You heard right. That’s the bottom line of new fees recently proposed by the Federal Housing and Finance Administration. In a brilliant analysis, “Easing Distress on the Horizon,” John Burns’ Senior Research Analyst Adam Artunian exposed the twisted logic that only someone working for the Treasury Department could dream up.
“It is clear that the judicial foreclosure process has interfered with the housing recovery. Designed to protect homeowners, it has done the opposite (unless you consider allowing people to live for free a good thing). Now, those who live in judicial foreclosure states are going to pay more for their mortgages than those who do not,” Artunian writes.
Because judicial states’ foreclosure procedures result in higher foreclosure costs and delays than other states, the FHFA, which oversees Fannie Mae and Freddie Mac, announced in September additional fees on loans made in judicial foreclosure states.
- Mortgages would have a new, upfront fee of 15 to 30 bps.
- That fee would be charged to lenders as a one-time fee, paid up front, for every loan Fannie or Freddie acquires.
- It’s estimated that for a borrower with a 30-year FRM of $200,000, the monthly mortgage payment will increase by $3.50 to $7.
The FHFA has selected Connecticut, Florida, Illinois, New Jersey, and New York (all judicial states) for the new fees. The fees would be charged to lenders as a one-time upfront fee for every loan Fannie or Freddie acquires. FHFA said that the wide variations among states in the costs the GSEs incur from mortgage defaults are attributable to three factors:
- The length of time needed to secure marketable title to the property;
- Property taxes that must be paid until marketable title is secured, and
- Legal and operational expenses during that period.

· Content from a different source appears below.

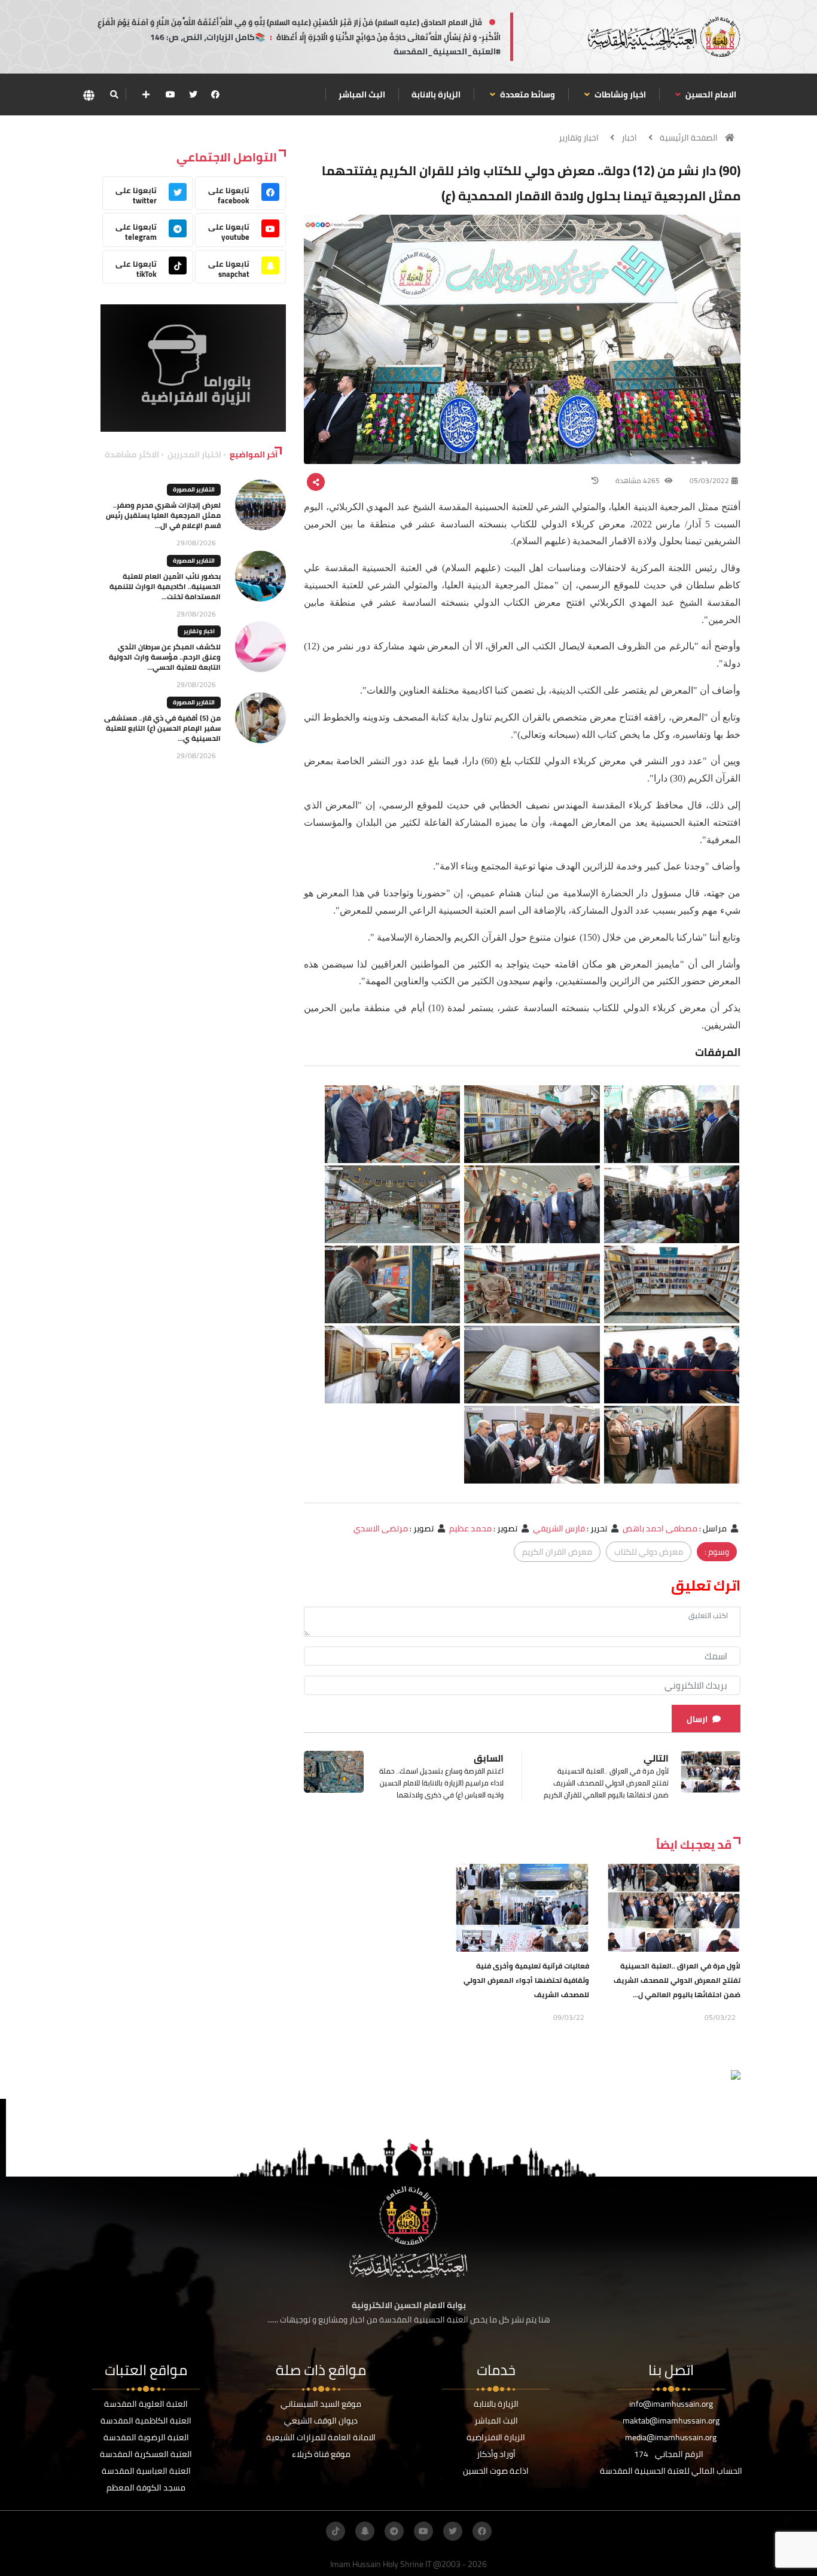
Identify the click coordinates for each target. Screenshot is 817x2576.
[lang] (88, 94)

Twenty one states have costs above the national average and several have costs above those in the five targeted states, however it appears to be the time frame that is driving the disparity.
So guess who pays these fees? Not the states that are causing the delay not the politicians that passed the laws. Nor the lenders who collect them. They’ll pass them along to homebuyers who may not have a clue what’s going until they get to the closing table where the joke is on them. Of course, they will be grateful to learn the good news is that the fees can be rolled into their mortgage and cost them only a few bucks each month. They won’t even notice that they are paying the excessive carrying costs for someone else’s foreclosure, costs resulting from ill-conceived laws that have extended the pain of the Foreclosure Era for homeowners in the 23 judicial states. In fact, if they buy within the next three years, they will experience some of that pain themselves as they wonder why their home isn’t appreciating as quickly as their friends and family members in non-judicial states.